Could the data below be retyped exactly, without its pictures?

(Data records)
^^^^^^^^
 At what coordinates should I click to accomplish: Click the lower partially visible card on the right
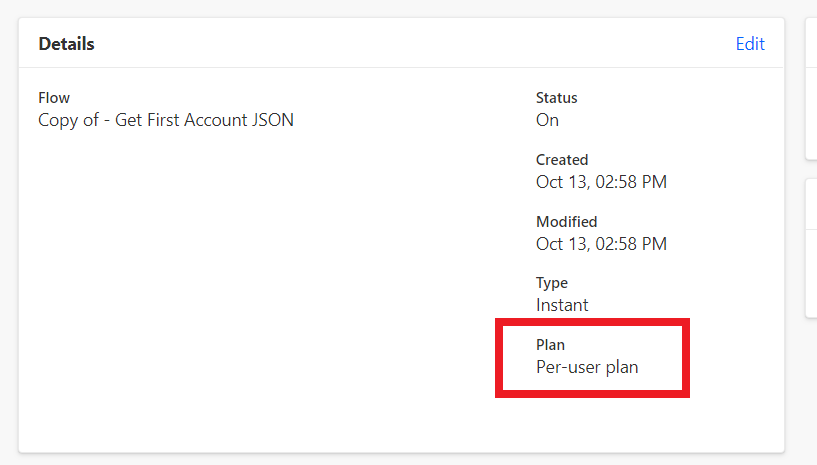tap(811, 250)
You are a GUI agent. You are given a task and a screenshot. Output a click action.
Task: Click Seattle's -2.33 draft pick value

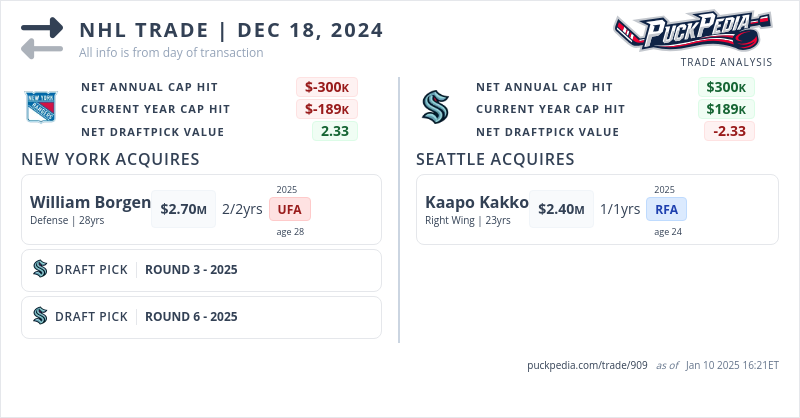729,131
^^^^^^^^
**The answer:**
 At what coordinates should I click to accomplish: Click the lower partially visible card on the right
tap(811, 250)
You are a GUI agent. You are given a task and a screenshot. Output a click action.
Task: Click Seattle's -2.33 draft pick value

729,131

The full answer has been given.